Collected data
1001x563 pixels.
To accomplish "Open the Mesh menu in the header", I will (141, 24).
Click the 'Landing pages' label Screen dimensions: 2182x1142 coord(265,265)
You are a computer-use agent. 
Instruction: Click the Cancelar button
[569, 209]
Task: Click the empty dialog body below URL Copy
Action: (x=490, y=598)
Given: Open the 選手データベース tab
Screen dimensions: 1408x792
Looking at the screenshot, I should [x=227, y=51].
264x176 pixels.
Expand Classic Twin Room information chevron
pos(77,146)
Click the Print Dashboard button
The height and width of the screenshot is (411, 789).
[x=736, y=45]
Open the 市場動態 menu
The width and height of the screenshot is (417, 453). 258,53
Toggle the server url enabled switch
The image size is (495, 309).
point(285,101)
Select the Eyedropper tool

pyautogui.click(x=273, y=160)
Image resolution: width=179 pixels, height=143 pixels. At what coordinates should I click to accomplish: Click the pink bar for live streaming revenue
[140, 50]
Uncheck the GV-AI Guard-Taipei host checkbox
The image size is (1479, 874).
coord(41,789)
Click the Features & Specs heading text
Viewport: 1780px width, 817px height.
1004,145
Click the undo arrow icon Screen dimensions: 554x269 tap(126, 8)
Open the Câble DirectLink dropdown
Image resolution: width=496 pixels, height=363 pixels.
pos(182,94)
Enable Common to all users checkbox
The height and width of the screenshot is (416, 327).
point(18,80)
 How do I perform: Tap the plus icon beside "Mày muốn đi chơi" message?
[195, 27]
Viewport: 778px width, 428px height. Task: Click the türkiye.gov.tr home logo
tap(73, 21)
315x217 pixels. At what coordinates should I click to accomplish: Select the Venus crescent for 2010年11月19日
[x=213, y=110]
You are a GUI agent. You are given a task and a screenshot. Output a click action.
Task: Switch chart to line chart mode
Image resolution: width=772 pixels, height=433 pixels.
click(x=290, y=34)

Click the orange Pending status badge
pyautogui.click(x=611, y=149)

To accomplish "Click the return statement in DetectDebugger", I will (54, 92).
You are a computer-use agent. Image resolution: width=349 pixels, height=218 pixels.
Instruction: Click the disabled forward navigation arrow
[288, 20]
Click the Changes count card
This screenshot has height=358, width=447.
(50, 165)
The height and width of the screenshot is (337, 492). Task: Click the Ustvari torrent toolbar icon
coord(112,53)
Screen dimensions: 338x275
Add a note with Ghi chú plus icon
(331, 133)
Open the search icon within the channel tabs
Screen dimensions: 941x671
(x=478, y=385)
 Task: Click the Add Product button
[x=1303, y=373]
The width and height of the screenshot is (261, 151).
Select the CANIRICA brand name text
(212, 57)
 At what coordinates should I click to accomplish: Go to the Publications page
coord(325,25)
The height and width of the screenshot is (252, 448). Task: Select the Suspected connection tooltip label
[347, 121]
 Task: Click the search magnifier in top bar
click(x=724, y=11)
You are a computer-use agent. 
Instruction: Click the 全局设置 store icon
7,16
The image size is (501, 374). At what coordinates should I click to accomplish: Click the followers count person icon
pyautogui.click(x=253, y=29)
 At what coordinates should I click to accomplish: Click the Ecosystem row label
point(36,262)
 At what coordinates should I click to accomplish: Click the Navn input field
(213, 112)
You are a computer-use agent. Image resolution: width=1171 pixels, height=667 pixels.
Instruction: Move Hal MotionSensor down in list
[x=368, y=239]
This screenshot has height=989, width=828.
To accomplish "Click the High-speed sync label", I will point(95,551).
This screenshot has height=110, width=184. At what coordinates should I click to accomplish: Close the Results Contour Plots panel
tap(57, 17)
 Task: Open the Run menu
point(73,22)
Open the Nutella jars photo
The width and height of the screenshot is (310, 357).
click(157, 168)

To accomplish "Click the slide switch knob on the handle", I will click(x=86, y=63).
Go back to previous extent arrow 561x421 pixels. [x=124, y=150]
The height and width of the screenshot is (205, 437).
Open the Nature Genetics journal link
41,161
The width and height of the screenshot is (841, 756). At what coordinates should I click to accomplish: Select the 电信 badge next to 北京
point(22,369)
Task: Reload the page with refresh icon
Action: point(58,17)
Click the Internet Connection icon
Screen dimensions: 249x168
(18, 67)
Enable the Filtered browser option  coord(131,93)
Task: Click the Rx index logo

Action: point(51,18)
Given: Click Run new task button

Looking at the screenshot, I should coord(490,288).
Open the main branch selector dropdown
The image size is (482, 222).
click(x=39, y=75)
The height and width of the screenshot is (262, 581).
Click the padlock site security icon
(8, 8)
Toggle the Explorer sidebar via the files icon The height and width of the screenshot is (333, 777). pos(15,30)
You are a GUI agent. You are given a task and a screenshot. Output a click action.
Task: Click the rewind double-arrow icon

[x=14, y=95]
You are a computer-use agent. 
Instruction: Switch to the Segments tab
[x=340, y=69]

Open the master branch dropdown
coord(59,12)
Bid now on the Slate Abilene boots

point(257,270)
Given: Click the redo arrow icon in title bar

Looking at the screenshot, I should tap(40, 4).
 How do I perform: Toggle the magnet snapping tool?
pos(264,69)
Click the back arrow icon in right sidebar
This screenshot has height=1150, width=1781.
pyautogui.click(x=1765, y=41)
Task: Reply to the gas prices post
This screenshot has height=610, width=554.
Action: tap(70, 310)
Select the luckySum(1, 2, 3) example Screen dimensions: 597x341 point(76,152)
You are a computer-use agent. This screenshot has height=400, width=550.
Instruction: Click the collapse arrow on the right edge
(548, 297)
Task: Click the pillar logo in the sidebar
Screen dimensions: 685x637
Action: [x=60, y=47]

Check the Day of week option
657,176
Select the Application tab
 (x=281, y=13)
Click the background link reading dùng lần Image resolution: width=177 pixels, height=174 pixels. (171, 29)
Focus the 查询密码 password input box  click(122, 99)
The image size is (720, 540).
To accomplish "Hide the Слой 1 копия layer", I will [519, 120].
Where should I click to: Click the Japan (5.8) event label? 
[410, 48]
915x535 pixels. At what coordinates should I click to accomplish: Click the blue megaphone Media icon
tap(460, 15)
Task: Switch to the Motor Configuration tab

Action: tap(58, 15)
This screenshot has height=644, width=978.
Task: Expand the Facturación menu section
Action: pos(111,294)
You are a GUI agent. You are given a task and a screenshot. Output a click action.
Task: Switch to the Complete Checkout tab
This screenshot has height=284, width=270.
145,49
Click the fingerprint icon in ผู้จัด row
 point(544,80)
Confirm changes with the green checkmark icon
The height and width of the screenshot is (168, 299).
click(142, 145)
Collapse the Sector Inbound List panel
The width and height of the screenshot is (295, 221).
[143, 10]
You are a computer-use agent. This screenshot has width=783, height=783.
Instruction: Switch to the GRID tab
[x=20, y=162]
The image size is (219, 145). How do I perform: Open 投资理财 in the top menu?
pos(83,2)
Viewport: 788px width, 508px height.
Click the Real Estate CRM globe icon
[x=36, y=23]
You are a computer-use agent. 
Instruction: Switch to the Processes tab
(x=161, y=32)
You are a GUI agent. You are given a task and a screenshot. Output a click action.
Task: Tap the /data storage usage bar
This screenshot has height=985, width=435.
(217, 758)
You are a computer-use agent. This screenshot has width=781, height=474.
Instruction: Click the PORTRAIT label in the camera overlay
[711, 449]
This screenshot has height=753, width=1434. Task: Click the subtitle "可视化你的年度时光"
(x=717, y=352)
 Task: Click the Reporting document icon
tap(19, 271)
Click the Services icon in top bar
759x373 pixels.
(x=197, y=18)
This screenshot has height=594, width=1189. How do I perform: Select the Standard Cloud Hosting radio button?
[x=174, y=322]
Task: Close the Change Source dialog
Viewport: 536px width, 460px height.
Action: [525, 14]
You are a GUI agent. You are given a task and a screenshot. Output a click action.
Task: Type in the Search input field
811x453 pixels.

• **ACTION ITEM**: Filter these records, keeping every line where the word "will" occurs.

• **SOLUTION BELOW**:
To accomplish "Open the Mesh menu in the header", I will (141, 24).
To accomplish "Click the return statement in DetectDebugger", I will (54, 92).
To accomplish "Click the High-speed sync label", I will point(95,551).
To accomplish "Click the slide switch knob on the handle", I will click(x=86, y=63).
To accomplish "Hide the Слой 1 копия layer", I will [519, 120].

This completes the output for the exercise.